# 22 long rifle ammo



## faststang90 (Apr 8, 2013)

is 22 long rifle really that hard to find every where? i have not seen any in stores for over about a year now. i have found a few buckets but i was thinking i got a good deal for 92.00 till i seen them for like 65.00


----------



## Gruesome (Apr 30, 2013)

22 is the rarest ammo around me (far western suburbs of Chicago.) I saw 3 boxes in WalMart 6 months ago and NADA since. I have only been at this for about a year so I don't remember the good old days. I did score a box of 500 for $50 at the hole-in-the-wall gun shop where I bought my Walther P22 last week, so that will keep me busy for a few months.


----------



## Scott9mm (Jul 2, 2012)

I guess the joke is on us. I also got a P22 before Newtown for some budget practice. Ha! I don't expect to see much .22LR until all the other, more profitable, ammo is plentiful.

By the way, there is some excellent P22 technical information online (pretty-much anything from 1917-1911M is excellent). The P22 will benefit from certain DIY tuning and polishing:

https://www.gunfactory.ch/download/Walther_P22_bible.pdf

P22 Internal Action Pictorial - RimfireCentral.com Forums


----------



## Cait43 (Apr 4, 2013)

You can check to see if WalMart's in you locale have 22 in stock(or any other caliber/mm)at:
http://ammo-can.net/

If you click on "force check" for a particular store it will show all the in stock caliber/mm...........

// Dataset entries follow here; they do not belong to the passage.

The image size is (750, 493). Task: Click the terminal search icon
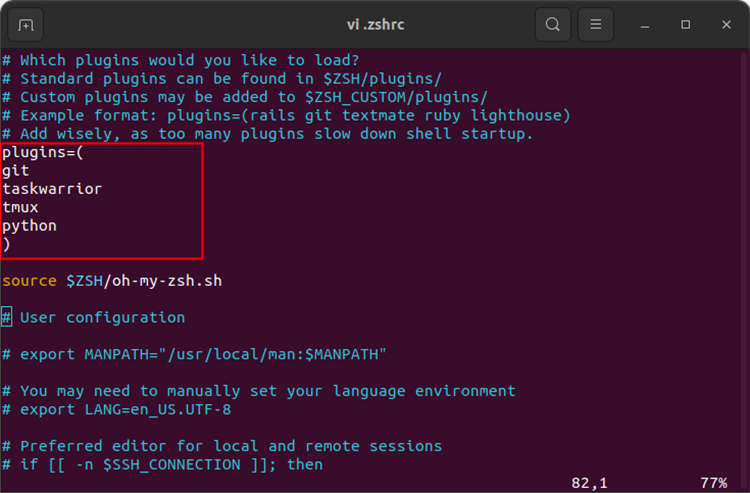coord(552,24)
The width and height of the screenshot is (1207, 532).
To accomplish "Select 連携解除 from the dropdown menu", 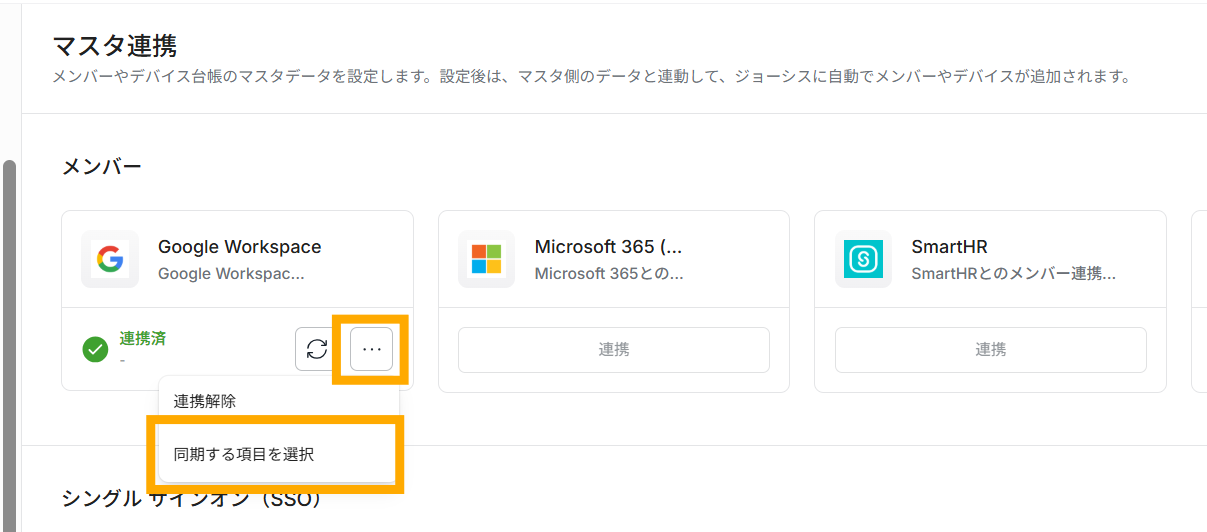I will [x=205, y=401].
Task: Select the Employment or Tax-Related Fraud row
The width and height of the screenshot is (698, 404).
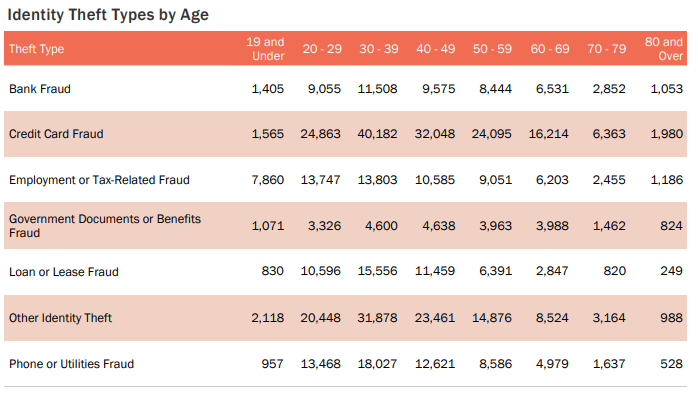Action: point(99,180)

Here is the link for Texas WalMart's
http://ammo-can.net/stock/?st=TX&cal=22&prod=0


----------



## Scorpion8 (Jan 29, 2011)

Here in Alaska it trickles in at the stores, even WalMart and the LGS and they sell out within hours of stocking it. Fred Meyer's doesn't even put it on the shelf, they sell so fast the counter guy sells it out of his stock tub. I've been able to pick up a few boxes but it's bad enough that the instructors were donating personal stock to the local middle school hunter safety program qualifying shoot.


----------



## DJ Niner (Oct 3, 2006)

Yeah, this will be the second summer that some Boy Scouts troops/camps will have to cancel shooting programs for want of ammo.

It sucks.

Ya gotta keep looking, though.

One of the Walmarts near me received 20 boxes of the Federal 550 .22LR HP bulk-packs, and 20 boxes of CCI Mini-Mag .22LR HP (100 rd slip-top plastic boxes). They stock overnight at this store, and you can buy anytime after it hits the shelf. I was passing through at 3 AM, and picked up two of the 550 Fed bulk-packs (current price on these is $23.97 each). When I got home, I sent an email to a couple of friends, and one of them got a few boxes later that morning, which was surprising, as I didn't think it would last that long (about 6 hours).

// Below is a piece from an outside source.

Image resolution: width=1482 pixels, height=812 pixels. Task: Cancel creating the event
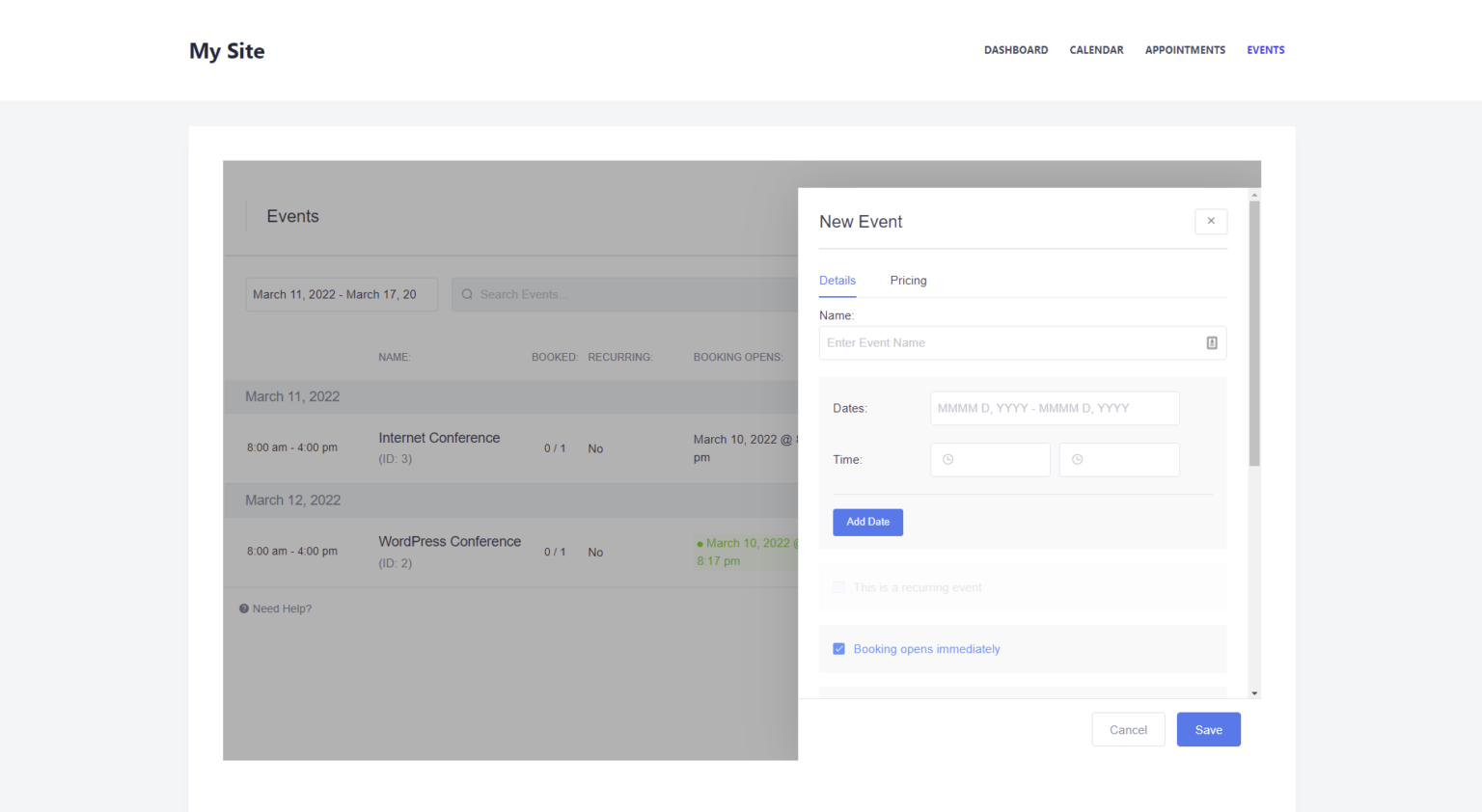pos(1128,729)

It's slowly getting more common, and lasting longer when it does hit the shelf.

Keep looking, and good luck!


----------



## HighlandLofts (Jan 7, 2014)

DJ Niner said:


> Yeah, this will be the second summer that some Boy Scouts troops/camps will have to cancel shooting programs for want of ammo.
> 
> It sucks.
> 
> ...


Not having the Boy Scouts & other youth groups from getting ammo is one part of the Oboma Gun Control Plan. Once this bum is out of office and a Republican steps in you'll see the ammo & reloading supplies in good quanities again.


----------



## faststang90 (Apr 8, 2013)

yeah i have like 6,875. im just ready for the price to go down or where you can find them easy. i think im going to get a Colt M4 Carbine 22 or MP 15 22 i just like to shoot


----------



## Gruesome (Apr 30, 2013)

Whaddya know! I stopped in at Wally World last night on a whim, and what do I see but 6 bricks of CCI mini mag HPs. I now have 200 more rounds to put through my new P22. You just never know what is going to show up at Wally World.


----------



## desertman (Aug 29, 2013)

I haven't been able to get .22's here in Arizona for several weeks now, but there are so far no shortages of the other calibers though, and I have had no trouble getting .9mm .38's .40, .44, or .45's even .223's are readily available now. What's up with .22's? You can forget about Walmarts at least here they are pretty much sold out of everything. Fortunately my local gun store only sells one box of ammo for walk ins, but will sell any amount to their regulars, because in his words "we keep the lights on". People from all over the state were scouring the gun stores in search of ammo, cleaning a lot of them out.


----------



## DJ Niner (Oct 3, 2006)

Yeah, the centerfire stuff is pretty well-stocked here now, but the bulk packs of 9mm and .40 still sell-out fairly quickly; it's just that they are getting them often enough that the shelf isn't empty most of the time, like it was 2-12 months ago.

That's an interesting system your local shop has for limiting sales; sounds like he put a bit of thought into it, and that's fairly rare nowadays.

Probably the best system I've heard the details of, that I can remember.


----------



## berettatoter (Sep 1, 2011)

I never thought I would live to see the day that .22 LR would be in great demand. It still does not make any sense to me why, but none the less, here we are. I have seen .22 ammo show up about everywhere, as far as gun stores or big box stores go, but it shows up in a small bulk and then is gone inside of 24 hours. 

As long as this current administration is in office, and there is always "scares" of gun control/ammo control and excess taxes on ammo floating around, I don't really think we will ever see it get back to what it was a few years ago. This is just my personal opinion, but I think I am right.


----------



## faststang90 (Apr 8, 2013)

i got lucky and got a box of 333 for 11.37


----------



## DJ Niner (Oct 3, 2006)

faststang90 said:


> i got lucky and got a box of 333 for 11.37


I'm not really a fan of Winchester .22 ammo, but it's WAY better than an empty magazine/chamber/ammo-locker, and that's a pretty good price compared to other stuff I've been seeing.


----------



## faststang90 (Apr 8, 2013)

yeah but if i want to i could sell it for maybe 30.00-40.00 around here and be like every one else.


----------